In conclusion, we have studied the cmKdV Equation (1), which is the second member in the cmKdV hierarchy. We have derived the N-genus Whitham equations based on the Lax pair and provided detailed descriptions of the 0-genus (26) and 1-genus (37) Whitham equations as special cases. In order to solve the Whitham equation, Krichever’s algebro-geometric scheme was established, and the connection between Whitham equation of single-genus and Euler–Poisson–Darboux equations was constructed. With respect to the cmKdV Equation (1), which involves two initial curves, we have employed a simple example where one curve remained constant while the other one varied.
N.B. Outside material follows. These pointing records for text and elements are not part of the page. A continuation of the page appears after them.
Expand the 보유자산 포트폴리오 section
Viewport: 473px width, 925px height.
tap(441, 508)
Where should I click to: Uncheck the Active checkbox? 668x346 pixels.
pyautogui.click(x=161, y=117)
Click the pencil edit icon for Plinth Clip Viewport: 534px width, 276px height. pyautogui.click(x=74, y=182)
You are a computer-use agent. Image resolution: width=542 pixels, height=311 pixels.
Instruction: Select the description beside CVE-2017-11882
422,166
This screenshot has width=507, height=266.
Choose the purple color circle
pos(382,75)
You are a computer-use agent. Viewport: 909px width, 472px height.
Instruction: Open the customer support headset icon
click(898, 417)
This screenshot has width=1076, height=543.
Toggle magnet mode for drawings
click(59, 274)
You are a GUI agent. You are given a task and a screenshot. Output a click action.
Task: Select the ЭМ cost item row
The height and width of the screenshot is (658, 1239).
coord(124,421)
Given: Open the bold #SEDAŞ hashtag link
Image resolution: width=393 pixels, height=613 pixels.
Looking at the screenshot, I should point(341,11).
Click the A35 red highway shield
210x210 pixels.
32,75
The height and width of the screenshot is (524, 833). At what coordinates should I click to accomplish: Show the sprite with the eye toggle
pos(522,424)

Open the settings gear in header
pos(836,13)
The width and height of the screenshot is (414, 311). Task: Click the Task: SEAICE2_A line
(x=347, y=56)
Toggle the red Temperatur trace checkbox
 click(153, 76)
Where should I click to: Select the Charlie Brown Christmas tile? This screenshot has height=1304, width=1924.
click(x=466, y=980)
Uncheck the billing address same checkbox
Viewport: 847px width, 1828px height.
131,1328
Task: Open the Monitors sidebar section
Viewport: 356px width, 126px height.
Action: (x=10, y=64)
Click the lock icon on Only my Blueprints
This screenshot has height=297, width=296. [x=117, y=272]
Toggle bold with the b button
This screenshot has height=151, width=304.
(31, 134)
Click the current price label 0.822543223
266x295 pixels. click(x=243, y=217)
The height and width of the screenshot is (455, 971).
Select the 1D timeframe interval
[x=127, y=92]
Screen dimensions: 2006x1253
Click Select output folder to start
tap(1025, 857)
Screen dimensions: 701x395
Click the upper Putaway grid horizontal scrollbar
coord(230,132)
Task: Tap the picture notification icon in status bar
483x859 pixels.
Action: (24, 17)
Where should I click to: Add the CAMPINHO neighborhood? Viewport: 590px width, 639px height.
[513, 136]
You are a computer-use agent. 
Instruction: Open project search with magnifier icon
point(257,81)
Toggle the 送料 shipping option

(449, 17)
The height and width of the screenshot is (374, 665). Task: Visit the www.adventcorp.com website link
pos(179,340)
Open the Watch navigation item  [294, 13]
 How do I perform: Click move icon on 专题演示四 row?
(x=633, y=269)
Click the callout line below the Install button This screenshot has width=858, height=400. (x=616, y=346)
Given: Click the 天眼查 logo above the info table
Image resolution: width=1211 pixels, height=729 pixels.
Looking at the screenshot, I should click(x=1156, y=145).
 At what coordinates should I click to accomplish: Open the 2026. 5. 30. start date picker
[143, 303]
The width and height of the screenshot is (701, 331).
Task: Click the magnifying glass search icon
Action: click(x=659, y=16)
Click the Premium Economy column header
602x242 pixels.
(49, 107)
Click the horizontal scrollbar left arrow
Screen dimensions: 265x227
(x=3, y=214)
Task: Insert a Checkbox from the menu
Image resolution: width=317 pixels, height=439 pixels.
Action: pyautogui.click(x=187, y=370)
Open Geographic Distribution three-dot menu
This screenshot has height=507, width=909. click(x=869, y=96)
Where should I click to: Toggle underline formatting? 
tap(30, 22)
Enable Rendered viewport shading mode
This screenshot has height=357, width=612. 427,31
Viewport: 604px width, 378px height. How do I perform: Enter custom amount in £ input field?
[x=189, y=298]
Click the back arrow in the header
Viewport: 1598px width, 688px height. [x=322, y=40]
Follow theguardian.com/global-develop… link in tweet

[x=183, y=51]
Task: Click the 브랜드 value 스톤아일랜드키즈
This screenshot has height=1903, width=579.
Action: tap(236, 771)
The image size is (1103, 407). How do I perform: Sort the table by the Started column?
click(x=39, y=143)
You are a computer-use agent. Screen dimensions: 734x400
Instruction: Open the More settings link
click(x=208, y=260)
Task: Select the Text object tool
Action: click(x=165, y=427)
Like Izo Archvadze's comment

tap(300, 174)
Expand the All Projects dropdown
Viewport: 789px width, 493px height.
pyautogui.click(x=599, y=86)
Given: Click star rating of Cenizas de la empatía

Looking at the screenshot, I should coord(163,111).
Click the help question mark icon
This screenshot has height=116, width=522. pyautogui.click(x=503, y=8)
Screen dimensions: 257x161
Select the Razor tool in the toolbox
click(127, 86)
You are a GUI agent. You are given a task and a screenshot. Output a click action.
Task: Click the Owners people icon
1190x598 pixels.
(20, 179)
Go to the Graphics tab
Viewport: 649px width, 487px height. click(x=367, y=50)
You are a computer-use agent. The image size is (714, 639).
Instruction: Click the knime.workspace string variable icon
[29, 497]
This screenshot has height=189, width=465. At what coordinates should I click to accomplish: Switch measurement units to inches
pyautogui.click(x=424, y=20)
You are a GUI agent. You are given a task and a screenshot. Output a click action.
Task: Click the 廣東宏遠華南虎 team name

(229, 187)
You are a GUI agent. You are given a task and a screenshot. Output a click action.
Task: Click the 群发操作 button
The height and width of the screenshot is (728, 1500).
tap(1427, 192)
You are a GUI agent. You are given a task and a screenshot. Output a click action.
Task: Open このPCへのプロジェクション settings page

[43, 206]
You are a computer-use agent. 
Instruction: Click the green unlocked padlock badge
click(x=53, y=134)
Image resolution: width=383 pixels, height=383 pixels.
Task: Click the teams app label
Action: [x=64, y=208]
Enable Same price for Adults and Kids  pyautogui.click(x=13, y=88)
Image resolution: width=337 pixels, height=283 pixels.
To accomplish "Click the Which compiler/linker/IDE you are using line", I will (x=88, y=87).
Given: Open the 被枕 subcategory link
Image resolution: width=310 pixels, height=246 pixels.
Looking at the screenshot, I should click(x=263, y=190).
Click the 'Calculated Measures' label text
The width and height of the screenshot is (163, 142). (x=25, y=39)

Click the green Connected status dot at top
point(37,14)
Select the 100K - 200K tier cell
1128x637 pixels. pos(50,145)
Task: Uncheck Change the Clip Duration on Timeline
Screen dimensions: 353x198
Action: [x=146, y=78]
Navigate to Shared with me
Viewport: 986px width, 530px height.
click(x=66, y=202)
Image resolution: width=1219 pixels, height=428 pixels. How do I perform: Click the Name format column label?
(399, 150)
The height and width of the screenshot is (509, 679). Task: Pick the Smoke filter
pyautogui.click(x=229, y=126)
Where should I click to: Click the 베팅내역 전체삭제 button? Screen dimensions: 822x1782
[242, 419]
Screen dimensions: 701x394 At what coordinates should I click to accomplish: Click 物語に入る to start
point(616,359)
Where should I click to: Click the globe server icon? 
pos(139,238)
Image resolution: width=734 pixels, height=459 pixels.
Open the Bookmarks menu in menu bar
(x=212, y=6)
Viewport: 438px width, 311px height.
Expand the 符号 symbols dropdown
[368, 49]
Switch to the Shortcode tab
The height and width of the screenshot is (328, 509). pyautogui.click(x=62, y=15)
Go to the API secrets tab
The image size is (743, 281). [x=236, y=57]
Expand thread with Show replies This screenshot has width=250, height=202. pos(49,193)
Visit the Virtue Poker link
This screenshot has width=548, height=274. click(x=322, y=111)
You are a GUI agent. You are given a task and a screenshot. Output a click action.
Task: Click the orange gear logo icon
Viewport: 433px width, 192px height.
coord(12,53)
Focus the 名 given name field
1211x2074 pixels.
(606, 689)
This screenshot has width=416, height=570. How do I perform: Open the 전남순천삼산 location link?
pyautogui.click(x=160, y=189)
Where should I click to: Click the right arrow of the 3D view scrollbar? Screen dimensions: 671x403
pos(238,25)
Additionally, a step-like initial value problem as an example was solved, and the Whitham modulation solution agreed well with the numerical solution (seen in Figure 1), which proves the validity of the theoretical solution. The results of this paper also provide an effective mathematical method for solving discontinuous initial value problems.